The North Shore Sanitary District and numerous Lake County agencies have teamed up to form the Des Plaines River Watershed Workgroup.
As the two largest agencies in group, NSSD and Lake County aim to create a new wastewater environmental action plan. The consortium also plans to coordinate its work with the Illinois Environmental Protection Agency.
John Heinz, Libertyville’s director of Public Works, is spearheading the formation of the volunteer group, along with Andrea Cline of the Lake County Stormwater Management Agency.
The goal is to help the Illinois EPA improve and maintain water quality within the Des Plains River watershed by reducing phosphorus, fecal coliform, chloride and other pollutants that enter the river and its tributaries from discharge pipes, agricultural properties and storm water run-off.
Both the federal and state EPA have been putting pressure on wastewater polluters to cleanup their watersheds, workgroup officials said.
Heinz said the voluntary team effort in Lake County will address the situation without the need for mandated regulations and more stringent pollution discharge permit requirements on local municipalities and regional sanitary districts.
Three similar voluntary workgroups have been formed in Illinois to address watersheds that flow into the Mississippi River Basin.
The DuPage River Salt Creek Workgroup, the Fox River Study Group and the Lower DuPage River Watershed Coalition are being considered models for Lake County, Heinz and Cline told NSSD trustees.
“We expect the Des Plaines River Watershed Workgroup will be organized similar to the DuPage and Fox River models,” Heinz said.

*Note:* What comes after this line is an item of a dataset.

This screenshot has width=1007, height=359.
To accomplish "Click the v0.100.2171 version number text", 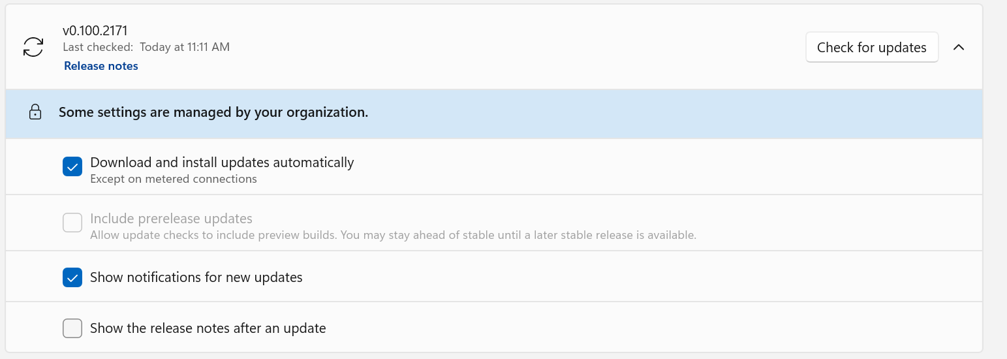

According to Heinz, the workgroup will remain voluntary and a dues scale will depend upon how many votes each member agency has. The group will be governed by a set of bylaws with an elected board of directors, and provide community benefits such as water quality improvements, local decision-making, cost savings, EPA permit compliance with shared monitoring and public educational efforts. Heinz said dues would not be assessed until June 2015.
“Annual dues and grants will be used to implement a comprehensive, watershed-wide monitoring program, which will be the basis for implementing water quality improvements, and to cover technical and administrative support,” Heinz told NSSD trustees.